→ **Direction**: Copy the rows from the line containing "Given: Enable Visual Mode" through the line containing "Action: (x=1042, y=138)", including both of those lines, without any changes.

^^^^^^^^

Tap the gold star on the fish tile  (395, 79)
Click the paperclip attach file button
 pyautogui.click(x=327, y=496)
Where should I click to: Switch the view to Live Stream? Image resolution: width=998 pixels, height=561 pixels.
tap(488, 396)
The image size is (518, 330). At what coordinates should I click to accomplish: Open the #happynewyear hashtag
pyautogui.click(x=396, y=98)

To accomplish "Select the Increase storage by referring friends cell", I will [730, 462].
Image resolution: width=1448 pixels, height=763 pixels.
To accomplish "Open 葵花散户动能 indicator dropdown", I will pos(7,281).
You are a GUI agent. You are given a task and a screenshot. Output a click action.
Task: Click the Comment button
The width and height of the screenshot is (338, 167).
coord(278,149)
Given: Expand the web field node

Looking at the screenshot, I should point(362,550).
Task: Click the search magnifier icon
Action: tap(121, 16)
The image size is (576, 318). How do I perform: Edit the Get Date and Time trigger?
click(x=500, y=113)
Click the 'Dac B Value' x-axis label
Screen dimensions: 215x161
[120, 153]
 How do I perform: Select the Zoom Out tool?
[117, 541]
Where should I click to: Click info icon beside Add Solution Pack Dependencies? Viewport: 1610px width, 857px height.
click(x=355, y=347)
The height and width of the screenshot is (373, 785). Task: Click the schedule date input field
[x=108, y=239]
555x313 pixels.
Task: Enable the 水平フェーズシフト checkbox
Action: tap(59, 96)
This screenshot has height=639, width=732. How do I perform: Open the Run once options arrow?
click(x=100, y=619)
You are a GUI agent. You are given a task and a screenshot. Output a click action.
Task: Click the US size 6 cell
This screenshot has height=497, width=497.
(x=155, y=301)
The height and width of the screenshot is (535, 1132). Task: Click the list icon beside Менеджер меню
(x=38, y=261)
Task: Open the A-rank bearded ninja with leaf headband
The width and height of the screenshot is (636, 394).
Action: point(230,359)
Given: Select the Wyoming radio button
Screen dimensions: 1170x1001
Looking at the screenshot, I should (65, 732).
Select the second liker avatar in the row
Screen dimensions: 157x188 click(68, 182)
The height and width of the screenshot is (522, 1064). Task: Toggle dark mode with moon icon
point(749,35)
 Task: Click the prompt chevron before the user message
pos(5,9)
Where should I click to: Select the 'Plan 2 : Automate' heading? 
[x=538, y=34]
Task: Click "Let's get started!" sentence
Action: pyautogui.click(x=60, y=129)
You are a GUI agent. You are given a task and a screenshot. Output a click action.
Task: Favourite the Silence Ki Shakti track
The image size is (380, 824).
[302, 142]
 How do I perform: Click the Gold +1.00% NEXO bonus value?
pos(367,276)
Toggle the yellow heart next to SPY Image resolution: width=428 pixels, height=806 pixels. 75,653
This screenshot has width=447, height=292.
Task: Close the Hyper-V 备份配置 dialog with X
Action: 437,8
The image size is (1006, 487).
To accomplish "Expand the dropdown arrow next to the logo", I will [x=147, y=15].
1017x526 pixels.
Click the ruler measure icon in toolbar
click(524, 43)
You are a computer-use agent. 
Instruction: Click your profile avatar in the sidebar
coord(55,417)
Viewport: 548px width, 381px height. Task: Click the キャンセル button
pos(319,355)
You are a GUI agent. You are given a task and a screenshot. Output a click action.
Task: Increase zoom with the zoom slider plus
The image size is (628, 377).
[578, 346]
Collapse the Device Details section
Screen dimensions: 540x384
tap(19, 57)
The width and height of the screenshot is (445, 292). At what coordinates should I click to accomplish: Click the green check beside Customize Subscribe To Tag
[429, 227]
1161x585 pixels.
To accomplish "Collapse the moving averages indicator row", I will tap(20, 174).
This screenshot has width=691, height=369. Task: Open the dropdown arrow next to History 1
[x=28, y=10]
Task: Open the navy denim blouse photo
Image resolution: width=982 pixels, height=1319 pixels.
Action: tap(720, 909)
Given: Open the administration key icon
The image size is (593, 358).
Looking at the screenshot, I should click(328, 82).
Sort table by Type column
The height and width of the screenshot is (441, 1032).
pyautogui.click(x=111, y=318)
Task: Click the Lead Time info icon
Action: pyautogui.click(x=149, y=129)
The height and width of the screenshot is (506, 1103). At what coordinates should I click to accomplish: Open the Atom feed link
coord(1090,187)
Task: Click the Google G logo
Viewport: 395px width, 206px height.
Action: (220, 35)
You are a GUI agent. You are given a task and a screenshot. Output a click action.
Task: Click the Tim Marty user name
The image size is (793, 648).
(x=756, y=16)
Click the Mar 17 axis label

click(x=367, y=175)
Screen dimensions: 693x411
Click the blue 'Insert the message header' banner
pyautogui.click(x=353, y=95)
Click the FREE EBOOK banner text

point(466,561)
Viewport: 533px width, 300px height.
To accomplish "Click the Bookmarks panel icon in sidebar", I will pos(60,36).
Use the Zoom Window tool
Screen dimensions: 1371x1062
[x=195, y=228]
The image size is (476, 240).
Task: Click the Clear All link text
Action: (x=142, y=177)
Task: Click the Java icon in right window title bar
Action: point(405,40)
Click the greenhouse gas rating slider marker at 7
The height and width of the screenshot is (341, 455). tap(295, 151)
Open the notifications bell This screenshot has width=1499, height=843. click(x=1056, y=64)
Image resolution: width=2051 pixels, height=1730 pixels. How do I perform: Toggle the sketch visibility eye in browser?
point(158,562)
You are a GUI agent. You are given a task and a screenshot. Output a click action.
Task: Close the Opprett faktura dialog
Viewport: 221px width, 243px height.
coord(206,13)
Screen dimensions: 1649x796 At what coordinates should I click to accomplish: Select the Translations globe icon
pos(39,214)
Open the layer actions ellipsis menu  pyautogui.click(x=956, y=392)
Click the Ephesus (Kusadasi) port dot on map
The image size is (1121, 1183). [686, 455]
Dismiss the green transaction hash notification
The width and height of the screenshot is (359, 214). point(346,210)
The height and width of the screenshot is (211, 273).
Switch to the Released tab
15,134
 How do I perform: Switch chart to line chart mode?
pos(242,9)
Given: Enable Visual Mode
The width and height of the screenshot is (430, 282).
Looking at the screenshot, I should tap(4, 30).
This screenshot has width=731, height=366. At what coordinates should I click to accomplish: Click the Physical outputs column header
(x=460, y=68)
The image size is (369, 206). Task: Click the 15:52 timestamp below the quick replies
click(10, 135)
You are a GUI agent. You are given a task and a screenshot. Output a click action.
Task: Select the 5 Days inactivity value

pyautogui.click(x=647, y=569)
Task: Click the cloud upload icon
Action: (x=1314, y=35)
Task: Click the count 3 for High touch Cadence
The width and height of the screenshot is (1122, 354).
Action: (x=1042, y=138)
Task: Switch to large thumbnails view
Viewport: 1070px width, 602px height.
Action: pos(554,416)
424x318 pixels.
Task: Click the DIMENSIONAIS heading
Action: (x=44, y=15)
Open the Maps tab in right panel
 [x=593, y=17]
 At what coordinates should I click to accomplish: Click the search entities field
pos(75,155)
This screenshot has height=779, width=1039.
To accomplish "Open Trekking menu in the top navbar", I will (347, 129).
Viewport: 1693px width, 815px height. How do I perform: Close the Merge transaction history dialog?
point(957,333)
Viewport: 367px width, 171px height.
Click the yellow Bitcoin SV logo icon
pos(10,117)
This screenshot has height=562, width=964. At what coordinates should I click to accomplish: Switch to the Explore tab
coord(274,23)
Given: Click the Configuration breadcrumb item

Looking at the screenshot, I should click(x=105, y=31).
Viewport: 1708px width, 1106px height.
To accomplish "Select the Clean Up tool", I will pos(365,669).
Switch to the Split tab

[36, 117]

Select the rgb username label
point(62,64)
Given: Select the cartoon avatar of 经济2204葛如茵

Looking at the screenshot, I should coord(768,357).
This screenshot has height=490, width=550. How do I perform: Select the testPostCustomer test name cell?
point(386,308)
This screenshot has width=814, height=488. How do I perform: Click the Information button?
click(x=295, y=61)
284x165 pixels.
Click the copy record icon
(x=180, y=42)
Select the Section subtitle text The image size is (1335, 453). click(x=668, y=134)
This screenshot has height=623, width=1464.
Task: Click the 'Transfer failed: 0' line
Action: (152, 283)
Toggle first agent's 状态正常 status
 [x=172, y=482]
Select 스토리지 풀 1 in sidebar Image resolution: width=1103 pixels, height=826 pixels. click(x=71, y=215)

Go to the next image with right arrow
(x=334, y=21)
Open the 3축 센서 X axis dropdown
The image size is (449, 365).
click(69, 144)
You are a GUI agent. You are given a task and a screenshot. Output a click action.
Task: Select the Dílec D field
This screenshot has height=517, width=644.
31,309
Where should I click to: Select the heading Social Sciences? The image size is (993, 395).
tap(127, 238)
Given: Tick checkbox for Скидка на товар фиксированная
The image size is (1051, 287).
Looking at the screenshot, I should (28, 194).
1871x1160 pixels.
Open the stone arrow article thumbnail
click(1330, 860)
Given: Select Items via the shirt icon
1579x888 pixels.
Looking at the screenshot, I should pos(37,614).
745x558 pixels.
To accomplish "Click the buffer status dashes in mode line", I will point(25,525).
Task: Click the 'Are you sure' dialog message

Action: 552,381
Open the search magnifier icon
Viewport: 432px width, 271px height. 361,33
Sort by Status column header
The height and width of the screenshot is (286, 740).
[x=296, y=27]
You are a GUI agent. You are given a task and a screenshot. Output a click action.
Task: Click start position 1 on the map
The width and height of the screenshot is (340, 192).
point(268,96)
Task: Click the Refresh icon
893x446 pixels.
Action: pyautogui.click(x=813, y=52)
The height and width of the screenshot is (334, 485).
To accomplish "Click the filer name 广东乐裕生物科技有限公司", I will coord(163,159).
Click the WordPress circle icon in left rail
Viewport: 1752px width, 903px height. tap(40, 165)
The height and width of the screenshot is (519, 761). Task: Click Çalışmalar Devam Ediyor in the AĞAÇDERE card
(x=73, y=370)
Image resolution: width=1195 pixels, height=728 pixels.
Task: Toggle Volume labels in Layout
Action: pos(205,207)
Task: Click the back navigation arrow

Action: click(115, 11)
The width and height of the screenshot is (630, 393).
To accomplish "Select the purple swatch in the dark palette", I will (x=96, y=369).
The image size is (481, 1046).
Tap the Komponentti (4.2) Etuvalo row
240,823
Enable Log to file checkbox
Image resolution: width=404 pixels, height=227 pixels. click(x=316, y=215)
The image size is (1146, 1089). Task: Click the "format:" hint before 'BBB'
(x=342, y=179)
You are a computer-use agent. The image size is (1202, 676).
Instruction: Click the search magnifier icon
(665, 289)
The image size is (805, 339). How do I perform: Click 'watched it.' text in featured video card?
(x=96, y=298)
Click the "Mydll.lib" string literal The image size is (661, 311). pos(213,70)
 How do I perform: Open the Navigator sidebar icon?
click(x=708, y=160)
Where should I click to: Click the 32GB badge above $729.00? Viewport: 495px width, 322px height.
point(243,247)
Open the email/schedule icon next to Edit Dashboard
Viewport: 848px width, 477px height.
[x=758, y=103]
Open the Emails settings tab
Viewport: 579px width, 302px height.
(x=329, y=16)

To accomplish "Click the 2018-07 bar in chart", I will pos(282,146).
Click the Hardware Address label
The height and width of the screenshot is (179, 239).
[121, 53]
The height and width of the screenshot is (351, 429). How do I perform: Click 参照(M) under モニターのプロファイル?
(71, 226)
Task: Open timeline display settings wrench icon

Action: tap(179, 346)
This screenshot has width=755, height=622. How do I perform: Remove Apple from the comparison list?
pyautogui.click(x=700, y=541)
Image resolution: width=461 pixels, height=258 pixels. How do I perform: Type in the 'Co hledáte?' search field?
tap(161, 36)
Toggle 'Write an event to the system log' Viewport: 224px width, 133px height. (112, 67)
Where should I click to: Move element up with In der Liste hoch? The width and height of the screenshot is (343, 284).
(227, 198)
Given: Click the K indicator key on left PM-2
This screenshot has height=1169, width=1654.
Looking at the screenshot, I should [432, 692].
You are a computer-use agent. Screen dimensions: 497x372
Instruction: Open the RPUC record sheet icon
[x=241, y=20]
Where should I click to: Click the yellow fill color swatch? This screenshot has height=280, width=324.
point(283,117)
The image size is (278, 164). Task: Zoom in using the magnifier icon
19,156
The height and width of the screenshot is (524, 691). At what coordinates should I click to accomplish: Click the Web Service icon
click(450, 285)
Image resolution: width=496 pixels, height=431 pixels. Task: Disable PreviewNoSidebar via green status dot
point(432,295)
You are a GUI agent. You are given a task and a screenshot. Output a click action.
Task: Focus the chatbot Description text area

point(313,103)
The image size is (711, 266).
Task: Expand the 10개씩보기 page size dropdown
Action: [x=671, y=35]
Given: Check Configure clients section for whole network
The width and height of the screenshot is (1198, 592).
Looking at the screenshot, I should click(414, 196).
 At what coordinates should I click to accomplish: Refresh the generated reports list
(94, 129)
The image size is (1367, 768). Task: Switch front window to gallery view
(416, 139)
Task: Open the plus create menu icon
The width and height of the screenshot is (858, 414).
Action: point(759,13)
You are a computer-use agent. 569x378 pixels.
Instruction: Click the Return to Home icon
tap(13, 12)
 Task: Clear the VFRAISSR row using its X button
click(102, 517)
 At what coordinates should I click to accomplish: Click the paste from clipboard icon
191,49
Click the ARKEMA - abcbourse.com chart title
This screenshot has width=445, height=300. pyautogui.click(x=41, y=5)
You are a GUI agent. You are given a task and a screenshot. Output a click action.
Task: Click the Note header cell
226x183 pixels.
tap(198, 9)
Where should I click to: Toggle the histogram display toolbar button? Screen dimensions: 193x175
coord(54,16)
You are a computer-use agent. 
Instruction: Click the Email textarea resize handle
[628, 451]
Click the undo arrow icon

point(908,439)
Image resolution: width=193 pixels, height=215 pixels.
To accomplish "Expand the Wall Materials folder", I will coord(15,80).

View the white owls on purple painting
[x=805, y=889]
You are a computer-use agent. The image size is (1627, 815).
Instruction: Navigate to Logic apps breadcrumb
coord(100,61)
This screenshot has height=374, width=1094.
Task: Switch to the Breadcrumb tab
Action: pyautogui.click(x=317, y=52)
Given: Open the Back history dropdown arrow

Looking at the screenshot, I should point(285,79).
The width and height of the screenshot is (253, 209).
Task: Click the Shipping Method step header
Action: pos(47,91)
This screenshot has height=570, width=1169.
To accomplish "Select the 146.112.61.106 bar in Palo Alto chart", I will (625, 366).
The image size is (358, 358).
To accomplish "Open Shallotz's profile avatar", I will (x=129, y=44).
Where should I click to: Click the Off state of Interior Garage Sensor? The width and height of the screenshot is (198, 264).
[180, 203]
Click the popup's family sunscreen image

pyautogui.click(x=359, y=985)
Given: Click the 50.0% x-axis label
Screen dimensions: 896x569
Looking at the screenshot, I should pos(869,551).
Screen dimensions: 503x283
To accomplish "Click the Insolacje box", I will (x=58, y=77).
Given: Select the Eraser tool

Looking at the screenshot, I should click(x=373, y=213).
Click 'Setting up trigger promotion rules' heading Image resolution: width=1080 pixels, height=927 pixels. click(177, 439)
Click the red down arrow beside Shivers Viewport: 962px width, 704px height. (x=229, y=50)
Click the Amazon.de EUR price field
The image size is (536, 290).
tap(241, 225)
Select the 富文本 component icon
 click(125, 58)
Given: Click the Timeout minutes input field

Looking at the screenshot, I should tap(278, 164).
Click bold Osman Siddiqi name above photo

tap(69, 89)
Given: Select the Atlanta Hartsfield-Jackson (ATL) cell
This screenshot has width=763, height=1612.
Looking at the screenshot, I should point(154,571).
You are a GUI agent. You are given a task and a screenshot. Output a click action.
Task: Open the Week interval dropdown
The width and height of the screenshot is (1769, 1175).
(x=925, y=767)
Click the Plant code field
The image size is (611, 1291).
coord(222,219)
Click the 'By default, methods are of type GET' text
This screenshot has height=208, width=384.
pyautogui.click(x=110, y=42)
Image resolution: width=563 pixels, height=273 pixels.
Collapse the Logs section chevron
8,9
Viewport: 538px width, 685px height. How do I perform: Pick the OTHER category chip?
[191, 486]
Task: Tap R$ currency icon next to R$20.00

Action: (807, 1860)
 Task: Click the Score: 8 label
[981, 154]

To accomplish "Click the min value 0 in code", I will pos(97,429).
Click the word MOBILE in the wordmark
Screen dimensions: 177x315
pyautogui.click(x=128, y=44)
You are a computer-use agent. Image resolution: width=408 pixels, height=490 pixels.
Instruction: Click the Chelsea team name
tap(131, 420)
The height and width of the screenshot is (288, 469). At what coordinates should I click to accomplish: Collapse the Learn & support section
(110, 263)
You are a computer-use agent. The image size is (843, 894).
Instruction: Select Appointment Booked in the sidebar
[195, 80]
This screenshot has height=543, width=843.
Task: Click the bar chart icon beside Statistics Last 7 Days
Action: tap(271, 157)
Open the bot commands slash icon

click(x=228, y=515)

^^^^^^^^

→ **Complete output**:
Given: Enable Visual Mode
The width and height of the screenshot is (430, 282).
Looking at the screenshot, I should tap(4, 30).
This screenshot has width=731, height=366. At what coordinates should I click to accomplish: Click the Physical outputs column header
(x=460, y=68)
The image size is (369, 206). Task: Click the 15:52 timestamp below the quick replies
click(10, 135)
You are a GUI agent. You are given a task and a screenshot. Output a click action.
Task: Select the 5 Days inactivity value

pyautogui.click(x=647, y=569)
Task: Click the cloud upload icon
Action: (x=1314, y=35)
Task: Click the count 3 for High touch Cadence
The width and height of the screenshot is (1122, 354).
Action: (x=1042, y=138)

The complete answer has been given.